Ecology Center: Halloween face paint tainted with heavy metals
Midkhat Izmaylov | Dreamstime.com
HealthyStuff tested 31 face paint products purchased in Michigan and found one or more toxic heavy metals in all of them, including mercury, lead, chromium and arsenic.
More than half of the products contained cadmium, a reproductive and neural toxicant that can cause brain damage, said Rebecca Meuninck, the environmental health campaign director for the Ecology Center.
The products were purchased from retailers like Target, Halloween City, Party City and Spirit Halloween.
"Children are especially vulnerable to the effects of heavy metals," Kenneth Fletcher, the associate executive director for government relations and outreach for the Michigan Nurses Association, said in a new release. "Heavy metals such as cadmium, mercury and chromium are associated with learning disabilities, brain damage, skin allergies and even cancer."
HealthyStuff has published the results of the study on its website, along with recipes for non-toxic Halloween makeup.
The study comes on the heels of a push from lawmakers and a children’s environmental advocacy group to ban toxic toys in Michigan.
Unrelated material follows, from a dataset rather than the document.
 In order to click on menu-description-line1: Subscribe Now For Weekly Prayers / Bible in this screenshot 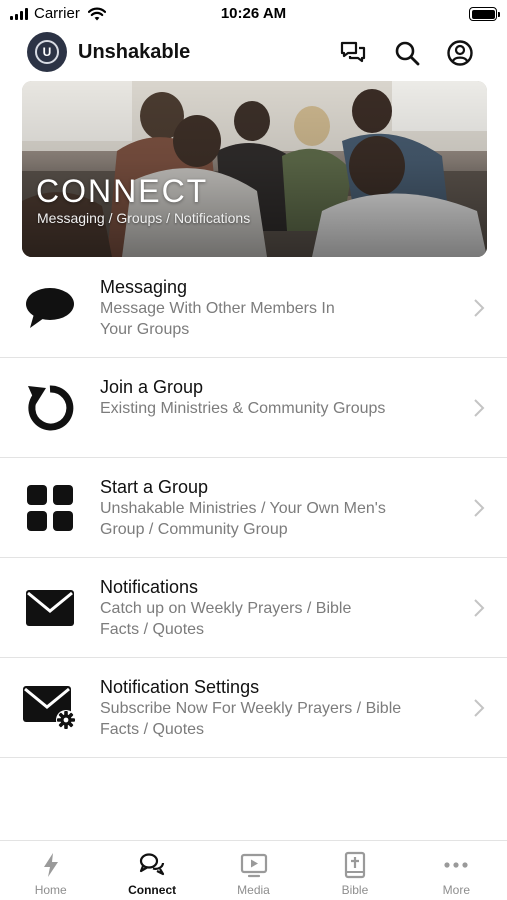, I will do `click(251, 708)`.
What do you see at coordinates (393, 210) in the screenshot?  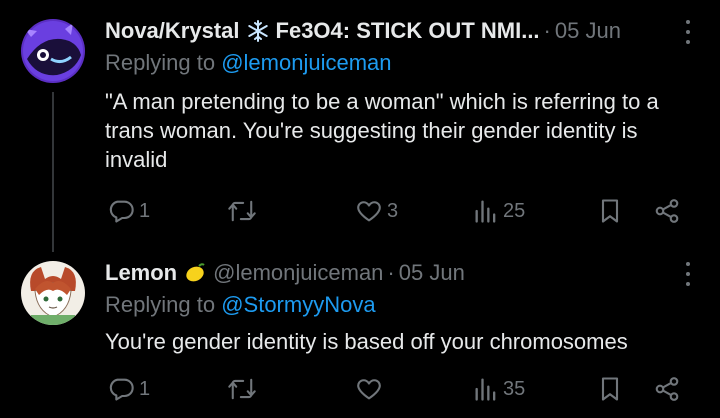 I see `like-count: 3` at bounding box center [393, 210].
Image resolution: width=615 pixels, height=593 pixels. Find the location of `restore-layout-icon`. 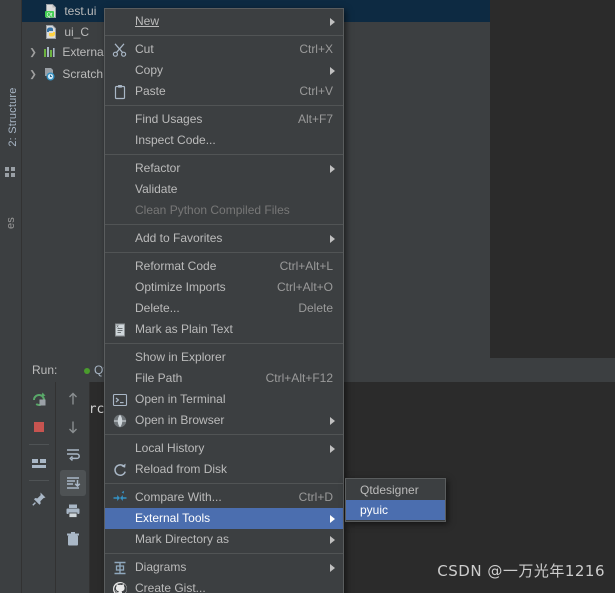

Rebekkah Warren, D-Ann Arbor, announced plans on Oct. 18 to introduce legislation that would protect kids from toxic chemicals in toys at a news conference with the Michigan Network for Children’s Environmental Health.
The Safe Children's Products Act would require the state to create a list of chemicals of concern in children’s products. It also would require toy importers and large manufactures to disclose the presence of chemicals of greatest concern in their children's products.
Jason Beddow, the president of Troy-based Palmer Paint Products Inc. did not have products on the list tested by HealthyStuff.
He said his company tests all of its products to make sure they meet all legal standards, sending face paints off for testing at both a Duke University lab and to a private company. Palmer Paint face painting products are sold at Jo-Ann Fabric, Meijer and Hobby Lobby, he said.
“If we found out our stuff was not within the legal parameters, we would immediately react,” he said.
The testing standards depend on the product, he said. And companies tend to only do what they’re required by law.
Ypsilanti parent Sandra Swan said the results of the study alarmed her. As a before-and-after school coordinator at an Ann Arbor Community Day Care, she said she might push to make face paints used for a haunted house, rather than buy them.
She’s cautious when it comes to using face paints on her 4-year-old-son, Colton, at events like birthday parties.
“There are some that are safe, and some that aren’t,” she said.